Wednesday, June 25, 2014

Portrait Watercolor Process

Hello Everyone, seems about the right time for a semi annual blog about my painting process.  This time around I will discuss my most recent portrait painting and some background on my influences and where I've developed some of my techniques. 

So first I'll go over my influences. I have a great many artistic influences but when it comes to watercolor there only a select few I've followed over the years.  Charles Reid is one, especially for his use of color and his brush controlI've tried to emulate his loose and expressive style but honestly, that is still a work in progress.  Another great influence in terms of color theory is the great Jim Ames.  I've posted info about his book on color theory in the past and I still highly recommend everyone checks it out for tips on how to build beautiful values.  David Mack is another artist whose work I've appreciated over the years, especially his mix of realism and abstract.  There are a great many other artists that I've picked up books and tips from over years and I've borrowed from all of them in one way or another to create my own style.... which i prefer to think as a loose technique with hints of photo realism. 
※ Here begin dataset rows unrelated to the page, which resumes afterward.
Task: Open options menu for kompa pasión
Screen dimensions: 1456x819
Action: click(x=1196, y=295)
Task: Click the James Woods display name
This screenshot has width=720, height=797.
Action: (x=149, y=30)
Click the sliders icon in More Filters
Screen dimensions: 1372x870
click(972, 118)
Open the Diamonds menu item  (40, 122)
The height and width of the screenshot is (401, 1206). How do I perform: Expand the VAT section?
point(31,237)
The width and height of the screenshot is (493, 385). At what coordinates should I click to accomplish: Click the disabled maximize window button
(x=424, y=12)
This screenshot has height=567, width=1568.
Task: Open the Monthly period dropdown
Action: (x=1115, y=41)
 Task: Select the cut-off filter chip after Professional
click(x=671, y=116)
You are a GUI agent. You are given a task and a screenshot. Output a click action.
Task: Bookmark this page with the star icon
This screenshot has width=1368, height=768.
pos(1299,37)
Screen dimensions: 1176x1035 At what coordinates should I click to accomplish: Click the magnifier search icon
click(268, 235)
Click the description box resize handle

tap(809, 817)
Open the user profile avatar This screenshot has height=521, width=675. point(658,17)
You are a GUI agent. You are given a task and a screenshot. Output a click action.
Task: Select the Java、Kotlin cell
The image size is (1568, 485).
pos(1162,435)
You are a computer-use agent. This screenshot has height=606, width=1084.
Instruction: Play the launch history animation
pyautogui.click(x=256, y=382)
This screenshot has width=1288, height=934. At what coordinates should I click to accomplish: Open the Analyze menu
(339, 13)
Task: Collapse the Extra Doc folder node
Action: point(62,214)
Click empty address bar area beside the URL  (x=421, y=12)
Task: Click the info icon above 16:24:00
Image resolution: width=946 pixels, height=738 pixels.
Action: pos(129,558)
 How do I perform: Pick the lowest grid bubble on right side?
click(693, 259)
The painting in this post was a recent commission for a baby portrait.  When I'm working on portraits I prefer to use photo reference to help capture the essence of my model.  Here is the original photo-
  She's a darling, right?  After playing around with some sketches I cropped out the areas I felt unnecessary and focused on her wonderful eyes and smile. basically this area-
I want the focal point of the painting to be her eyes, nose and mouth so that will have the most detail.  I loved the contrast of red/pink and green so I wanted to build a loose wash surrounding her in the back ground and really focus on building on the shapes and forms for her face.  So I started by using a 2h pencil and mapped out the drawing on 140lb cold press paper.  I prefer Arches for my watercolor paper but Fabriano is very good as well.  For best results don't go below 140 lb.  The paper fiber will either fail or warp terribly. 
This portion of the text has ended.